In the shadows, beneath decaying logs and leaves, shying away from the light lurks an unlikely civil engineer. The slime mould Physarum polycephalum (the “many headed slime”) is the most intelligent of scum. It can navigate a maze and anticipate a natural disaster – and now it can create a road network.

Unconventional computer scientists Andy Adamatzky and Jeff Jones of the University of West England have been using P. polycephalum as an unconventional computing tool to solve various problems, one of the most intriguing of which being the mapping of road networks across the world.

They did this by inoculating an area of agar gel representing the capital city of the country with the slime mould and using oat flakes as other major cities. Once inoculated, the Physarum will extend tendrils (the “roads”) in the direction of the oat flakes in search of nutrition, finding the shortest routes from the “capital” to the nearest oat flake city and between that and other cities. This creates the Physarum’s road map of the country.



From the videos above you can see the Physarum extending its gloopy tendrils across the land. This is called amoeboid movement, where the cell will move by extending its gooey self in the direction of a stimulus. And therein lies Physarum polycephalum’s smarts.

It collects information from its environment and makes an informed decision in its actions – just like you do (or should do at least). In detecting a “good” stimulus (i.e. the oat flakes) it will move towards it and in detecting a “bad” one (e.g. a poison) it will avoid it. This phenomenon is called chemotaxis and is displayed by almost all microbes to some extent. P. polycephalum will also respond to a lack of stimulus by retracting tendrils which are proving to be fruitless in their search.

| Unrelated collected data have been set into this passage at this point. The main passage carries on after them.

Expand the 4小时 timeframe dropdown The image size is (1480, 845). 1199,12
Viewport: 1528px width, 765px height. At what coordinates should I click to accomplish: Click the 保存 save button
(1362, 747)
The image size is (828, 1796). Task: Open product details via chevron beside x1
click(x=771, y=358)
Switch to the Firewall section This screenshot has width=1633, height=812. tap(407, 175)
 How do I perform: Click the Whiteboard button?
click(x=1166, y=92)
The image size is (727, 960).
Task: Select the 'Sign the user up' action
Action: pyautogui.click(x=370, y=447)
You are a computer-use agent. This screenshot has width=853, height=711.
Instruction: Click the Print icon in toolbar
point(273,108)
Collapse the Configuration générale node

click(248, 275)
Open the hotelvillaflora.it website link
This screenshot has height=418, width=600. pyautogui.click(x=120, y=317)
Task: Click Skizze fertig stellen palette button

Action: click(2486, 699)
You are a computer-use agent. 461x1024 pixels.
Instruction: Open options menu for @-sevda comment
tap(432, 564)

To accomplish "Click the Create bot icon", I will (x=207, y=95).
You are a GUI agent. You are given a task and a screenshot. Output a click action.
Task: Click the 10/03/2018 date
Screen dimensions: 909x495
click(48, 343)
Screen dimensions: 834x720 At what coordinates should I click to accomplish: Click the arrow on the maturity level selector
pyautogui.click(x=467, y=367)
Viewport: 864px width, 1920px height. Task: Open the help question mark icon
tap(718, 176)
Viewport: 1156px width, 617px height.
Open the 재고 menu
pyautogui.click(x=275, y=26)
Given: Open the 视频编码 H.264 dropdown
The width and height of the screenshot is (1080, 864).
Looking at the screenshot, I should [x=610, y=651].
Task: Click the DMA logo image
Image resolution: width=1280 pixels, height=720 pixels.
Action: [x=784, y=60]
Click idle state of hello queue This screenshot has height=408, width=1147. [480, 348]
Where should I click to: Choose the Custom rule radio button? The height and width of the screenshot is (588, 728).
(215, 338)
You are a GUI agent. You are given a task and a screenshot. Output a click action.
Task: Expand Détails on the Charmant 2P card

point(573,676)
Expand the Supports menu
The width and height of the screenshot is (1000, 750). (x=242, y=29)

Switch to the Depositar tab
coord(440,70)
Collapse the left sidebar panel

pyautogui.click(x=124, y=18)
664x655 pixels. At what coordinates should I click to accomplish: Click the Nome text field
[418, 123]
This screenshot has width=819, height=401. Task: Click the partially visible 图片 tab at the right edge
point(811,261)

The researchers also used bad stimuli (chemorepellents) to mimic a disaster which would make a route non-traversable. Adamatzky and Jones’s disaster was a grain of salt placed in a simulated urban area. This caused diffusion of sodium chloride throughout the medium which repels the Physarum. The slime mould responds by reconfiguring its road network to avoid the salt disaster.

As shown, the slime mould makes a road network which matches the one already present in the UK and in the USA. Adamatzky and Jones speculate that our road networks are similar to the slime mould’s as ours were initially forged by migrating animals.


Japanese scientists led by Prof. Atsushi Tero of Hokkaido University have also used similar experiments using Physarum polycephalum to create a rail network to compare the efficiency of the slime mould to that of Japanese civil engineers – using the Tokyo rail network as their model, naturally. They concluded that Physarum polycephalum is at least "comparably efficient" in this role.


This draws an interesting parallel with what we see as the uniquely human concept of engineering things to our own ends. How human is it really when the many headed slime can do it just as well?